**Available data:**
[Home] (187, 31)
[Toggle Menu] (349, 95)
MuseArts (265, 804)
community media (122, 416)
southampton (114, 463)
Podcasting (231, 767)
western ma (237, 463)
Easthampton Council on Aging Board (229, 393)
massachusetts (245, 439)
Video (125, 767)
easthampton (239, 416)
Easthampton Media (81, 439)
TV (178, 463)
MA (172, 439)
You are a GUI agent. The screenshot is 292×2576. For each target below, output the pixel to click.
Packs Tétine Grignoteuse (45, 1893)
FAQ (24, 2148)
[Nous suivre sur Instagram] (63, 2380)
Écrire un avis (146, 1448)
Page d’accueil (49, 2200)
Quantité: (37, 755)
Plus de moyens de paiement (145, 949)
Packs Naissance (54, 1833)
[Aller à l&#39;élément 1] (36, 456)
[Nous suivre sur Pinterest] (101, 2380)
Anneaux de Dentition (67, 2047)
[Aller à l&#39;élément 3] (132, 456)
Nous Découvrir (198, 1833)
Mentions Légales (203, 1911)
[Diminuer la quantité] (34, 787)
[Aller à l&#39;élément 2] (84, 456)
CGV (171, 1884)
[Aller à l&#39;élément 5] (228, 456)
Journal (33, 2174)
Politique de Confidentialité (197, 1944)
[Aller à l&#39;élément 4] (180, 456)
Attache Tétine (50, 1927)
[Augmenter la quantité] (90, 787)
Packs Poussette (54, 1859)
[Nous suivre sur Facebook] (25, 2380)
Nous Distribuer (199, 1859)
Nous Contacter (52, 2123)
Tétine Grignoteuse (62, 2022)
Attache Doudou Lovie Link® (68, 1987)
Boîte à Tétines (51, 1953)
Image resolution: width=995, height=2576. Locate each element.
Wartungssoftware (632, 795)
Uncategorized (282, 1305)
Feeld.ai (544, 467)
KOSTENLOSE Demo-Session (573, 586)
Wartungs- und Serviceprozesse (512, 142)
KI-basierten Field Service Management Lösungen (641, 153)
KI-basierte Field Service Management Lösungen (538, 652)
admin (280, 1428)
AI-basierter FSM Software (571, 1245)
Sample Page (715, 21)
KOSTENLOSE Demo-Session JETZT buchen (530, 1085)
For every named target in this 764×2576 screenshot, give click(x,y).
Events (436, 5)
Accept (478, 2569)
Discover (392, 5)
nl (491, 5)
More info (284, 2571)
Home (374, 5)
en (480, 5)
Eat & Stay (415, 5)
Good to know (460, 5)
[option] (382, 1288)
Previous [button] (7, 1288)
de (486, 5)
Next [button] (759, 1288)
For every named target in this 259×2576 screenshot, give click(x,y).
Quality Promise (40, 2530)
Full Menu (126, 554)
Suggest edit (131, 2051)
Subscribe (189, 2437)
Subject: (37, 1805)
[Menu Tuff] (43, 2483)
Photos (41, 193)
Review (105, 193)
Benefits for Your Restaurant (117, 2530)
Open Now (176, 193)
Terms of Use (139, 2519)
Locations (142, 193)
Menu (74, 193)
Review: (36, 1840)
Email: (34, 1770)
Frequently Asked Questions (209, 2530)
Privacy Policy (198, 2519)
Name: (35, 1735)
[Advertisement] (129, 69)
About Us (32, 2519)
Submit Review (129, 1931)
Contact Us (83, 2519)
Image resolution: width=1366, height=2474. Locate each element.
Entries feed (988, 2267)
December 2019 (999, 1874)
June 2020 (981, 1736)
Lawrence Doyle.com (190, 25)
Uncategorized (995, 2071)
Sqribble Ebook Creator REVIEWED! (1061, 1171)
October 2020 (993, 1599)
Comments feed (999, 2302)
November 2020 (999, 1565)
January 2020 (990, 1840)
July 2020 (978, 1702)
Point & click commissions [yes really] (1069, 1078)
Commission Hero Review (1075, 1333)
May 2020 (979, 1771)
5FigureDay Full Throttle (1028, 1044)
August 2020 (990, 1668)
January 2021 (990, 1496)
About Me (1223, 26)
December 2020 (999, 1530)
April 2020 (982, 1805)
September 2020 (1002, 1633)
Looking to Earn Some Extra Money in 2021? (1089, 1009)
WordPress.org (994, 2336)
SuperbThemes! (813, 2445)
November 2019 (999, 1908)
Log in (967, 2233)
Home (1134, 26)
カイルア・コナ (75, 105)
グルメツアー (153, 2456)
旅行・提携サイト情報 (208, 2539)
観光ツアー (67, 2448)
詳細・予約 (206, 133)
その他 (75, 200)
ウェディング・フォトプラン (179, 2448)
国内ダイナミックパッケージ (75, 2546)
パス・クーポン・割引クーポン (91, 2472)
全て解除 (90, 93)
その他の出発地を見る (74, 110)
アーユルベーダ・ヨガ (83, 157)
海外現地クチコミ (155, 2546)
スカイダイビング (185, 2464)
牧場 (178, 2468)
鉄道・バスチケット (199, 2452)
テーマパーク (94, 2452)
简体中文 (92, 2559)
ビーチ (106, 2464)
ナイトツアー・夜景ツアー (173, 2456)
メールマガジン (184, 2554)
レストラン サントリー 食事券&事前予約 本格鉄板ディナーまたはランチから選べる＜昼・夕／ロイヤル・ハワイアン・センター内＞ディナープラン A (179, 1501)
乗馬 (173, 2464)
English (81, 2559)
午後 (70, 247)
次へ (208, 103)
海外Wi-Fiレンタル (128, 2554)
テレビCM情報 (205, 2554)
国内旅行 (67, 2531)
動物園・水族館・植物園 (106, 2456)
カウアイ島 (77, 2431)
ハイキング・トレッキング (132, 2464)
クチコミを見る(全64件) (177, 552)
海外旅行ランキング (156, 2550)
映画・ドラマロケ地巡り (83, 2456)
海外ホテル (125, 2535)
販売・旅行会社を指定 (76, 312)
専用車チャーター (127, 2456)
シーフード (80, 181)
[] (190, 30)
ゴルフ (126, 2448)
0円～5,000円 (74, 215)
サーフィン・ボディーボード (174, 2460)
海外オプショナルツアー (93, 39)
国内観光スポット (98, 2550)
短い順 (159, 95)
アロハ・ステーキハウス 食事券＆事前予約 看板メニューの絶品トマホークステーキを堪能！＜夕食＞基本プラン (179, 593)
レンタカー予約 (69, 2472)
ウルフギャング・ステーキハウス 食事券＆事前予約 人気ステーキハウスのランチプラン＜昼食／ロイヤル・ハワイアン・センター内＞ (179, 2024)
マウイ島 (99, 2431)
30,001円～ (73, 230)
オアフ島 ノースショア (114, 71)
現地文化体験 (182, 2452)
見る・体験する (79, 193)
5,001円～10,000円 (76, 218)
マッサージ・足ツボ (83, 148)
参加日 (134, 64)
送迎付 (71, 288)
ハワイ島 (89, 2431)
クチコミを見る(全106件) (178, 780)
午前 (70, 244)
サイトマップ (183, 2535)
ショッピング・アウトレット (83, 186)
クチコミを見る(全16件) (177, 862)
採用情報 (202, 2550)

**What you need to do:** Reproduce every one of the entries above word for word, line by line and in the same order.

**Solution to this problem:**
[Home] (187, 31)
[Toggle Menu] (349, 95)
MuseArts (265, 804)
community media (122, 416)
southampton (114, 463)
Podcasting (231, 767)
western ma (237, 463)
Easthampton Council on Aging Board (229, 393)
massachusetts (245, 439)
Video (125, 767)
easthampton (239, 416)
Easthampton Media (81, 439)
TV (178, 463)
MA (172, 439)
You are a GUI agent. The screenshot is 292×2576. For each target below, output the pixel to click.
Packs Tétine Grignoteuse (45, 1893)
FAQ (24, 2148)
[Nous suivre sur Instagram] (63, 2380)
Écrire un avis (146, 1448)
Page d’accueil (49, 2200)
Quantité: (37, 755)
Plus de moyens de paiement (145, 949)
Packs Naissance (54, 1833)
[Aller à l&#39;élément 1] (36, 456)
[Nous suivre sur Pinterest] (101, 2380)
Anneaux de Dentition (67, 2047)
[Aller à l&#39;élément 3] (132, 456)
Nous Découvrir (198, 1833)
Mentions Légales (203, 1911)
[Diminuer la quantité] (34, 787)
[Aller à l&#39;élément 2] (84, 456)
CGV (171, 1884)
[Aller à l&#39;élément 5] (228, 456)
Journal (33, 2174)
Politique de Confidentialité (197, 1944)
[Aller à l&#39;élément 4] (180, 456)
Attache Tétine (50, 1927)
[Augmenter la quantité] (90, 787)
Packs Poussette (54, 1859)
[Nous suivre sur Facebook] (25, 2380)
Nous Distribuer (199, 1859)
Nous Contacter (52, 2123)
Tétine Grignoteuse (62, 2022)
Attache Doudou Lovie Link® (68, 1987)
Boîte à Tétines (51, 1953)
Image resolution: width=995, height=2576. Locate each element.
Wartungssoftware (632, 795)
Uncategorized (282, 1305)
Feeld.ai (544, 467)
KOSTENLOSE Demo-Session (573, 586)
Wartungs- und Serviceprozesse (512, 142)
KI-basierten Field Service Management Lösungen (641, 153)
KI-basierte Field Service Management Lösungen (538, 652)
admin (280, 1428)
AI-basierter FSM Software (571, 1245)
Sample Page (715, 21)
KOSTENLOSE Demo-Session JETZT buchen (530, 1085)
For every named target in this 764×2576 screenshot, give click(x,y).
Events (436, 5)
Accept (478, 2569)
Discover (392, 5)
nl (491, 5)
More info (284, 2571)
Home (374, 5)
en (480, 5)
Eat & Stay (415, 5)
Good to know (460, 5)
[option] (382, 1288)
Previous [button] (7, 1288)
de (486, 5)
Next [button] (759, 1288)
For every named target in this 259×2576 screenshot, give click(x,y).
Quality Promise (40, 2530)
Full Menu (126, 554)
Suggest edit (131, 2051)
Subscribe (189, 2437)
Subject: (37, 1805)
[Menu Tuff] (43, 2483)
Photos (41, 193)
Review (105, 193)
Benefits for Your Restaurant (117, 2530)
Open Now (176, 193)
Terms of Use (139, 2519)
Locations (142, 193)
Menu (74, 193)
Review: (36, 1840)
Email: (34, 1770)
Frequently Asked Questions (209, 2530)
Privacy Policy (198, 2519)
Name: (35, 1735)
[Advertisement] (129, 69)
About Us (32, 2519)
Submit Review (129, 1931)
Contact Us (83, 2519)
Image resolution: width=1366, height=2474. Locate each element.
Entries feed (988, 2267)
December 2019 (999, 1874)
June 2020 (981, 1736)
Lawrence Doyle.com (190, 25)
Uncategorized (995, 2071)
Sqribble Ebook Creator REVIEWED! (1061, 1171)
October 2020 (993, 1599)
Comments feed (999, 2302)
November 2020 (999, 1565)
January 2020 (990, 1840)
July 2020 (978, 1702)
Point & click commissions [yes really] (1069, 1078)
Commission Hero Review (1075, 1333)
May 2020 (979, 1771)
5FigureDay Full Throttle (1028, 1044)
August 2020 (990, 1668)
January 2021 (990, 1496)
About Me (1223, 26)
December 2020 (999, 1530)
April 2020 (982, 1805)
September 2020 (1002, 1633)
Looking to Earn Some Extra Money in 2021? (1089, 1009)
WordPress.org (994, 2336)
SuperbThemes! (813, 2445)
November 2019 (999, 1908)
Log in (967, 2233)
Home (1134, 26)
カイルア・コナ (75, 105)
グルメツアー (153, 2456)
旅行・提携サイト情報 (208, 2539)
観光ツアー (67, 2448)
詳細・予約 (206, 133)
その他 (75, 200)
ウェディング・フォトプラン (179, 2448)
国内ダイナミックパッケージ (75, 2546)
パス・クーポン・割引クーポン (91, 2472)
全て解除 (90, 93)
その他の出発地を見る (74, 110)
アーユルベーダ・ヨガ (83, 157)
海外現地クチコミ (155, 2546)
スカイダイビング (185, 2464)
牧場 (178, 2468)
鉄道・バスチケット (199, 2452)
テーマパーク (94, 2452)
简体中文 (92, 2559)
ビーチ (106, 2464)
ナイトツアー・夜景ツアー (173, 2456)
メールマガジン (184, 2554)
レストラン サントリー 食事券&事前予約 本格鉄板ディナーまたはランチから選べる＜昼・夕／ロイヤル・ハワイアン・センター内＞ディナープラン A (179, 1501)
乗馬 (173, 2464)
English (81, 2559)
午後 (70, 247)
次へ (208, 103)
海外Wi-Fiレンタル (128, 2554)
テレビCM情報 (205, 2554)
国内旅行 (67, 2531)
動物園・水族館・植物園 (106, 2456)
カウアイ島 (77, 2431)
ハイキング・トレッキング (132, 2464)
クチコミを見る(全64件) (177, 552)
海外旅行ランキング (156, 2550)
映画・ドラマロケ地巡り (83, 2456)
海外ホテル (125, 2535)
販売・旅行会社を指定 (76, 312)
専用車チャーター (127, 2456)
シーフード (80, 181)
[] (190, 30)
ゴルフ (126, 2448)
0円～5,000円 (74, 215)
サーフィン・ボディーボード (174, 2460)
海外オプショナルツアー (93, 39)
国内観光スポット (98, 2550)
短い順 (159, 95)
アロハ・ステーキハウス 食事券＆事前予約 看板メニューの絶品トマホークステーキを堪能！＜夕食＞基本プラン (179, 593)
レンタカー予約 (69, 2472)
ウルフギャング・ステーキハウス 食事券＆事前予約 人気ステーキハウスのランチプラン＜昼食／ロイヤル・ハワイアン・センター内＞ (179, 2024)
マウイ島 (99, 2431)
30,001円～ (73, 230)
オアフ島 ノースショア (114, 71)
現地文化体験 (182, 2452)
見る・体験する (79, 193)
5,001円～10,000円 (76, 218)
マッサージ・足ツボ (83, 148)
参加日 (134, 64)
送迎付 (71, 288)
ハワイ島 (89, 2431)
クチコミを見る(全106件) (178, 780)
午前 (70, 244)
サイトマップ (183, 2535)
ショッピング・アウトレット (83, 186)
クチコミを見る(全16件) (177, 862)
採用情報 (202, 2550)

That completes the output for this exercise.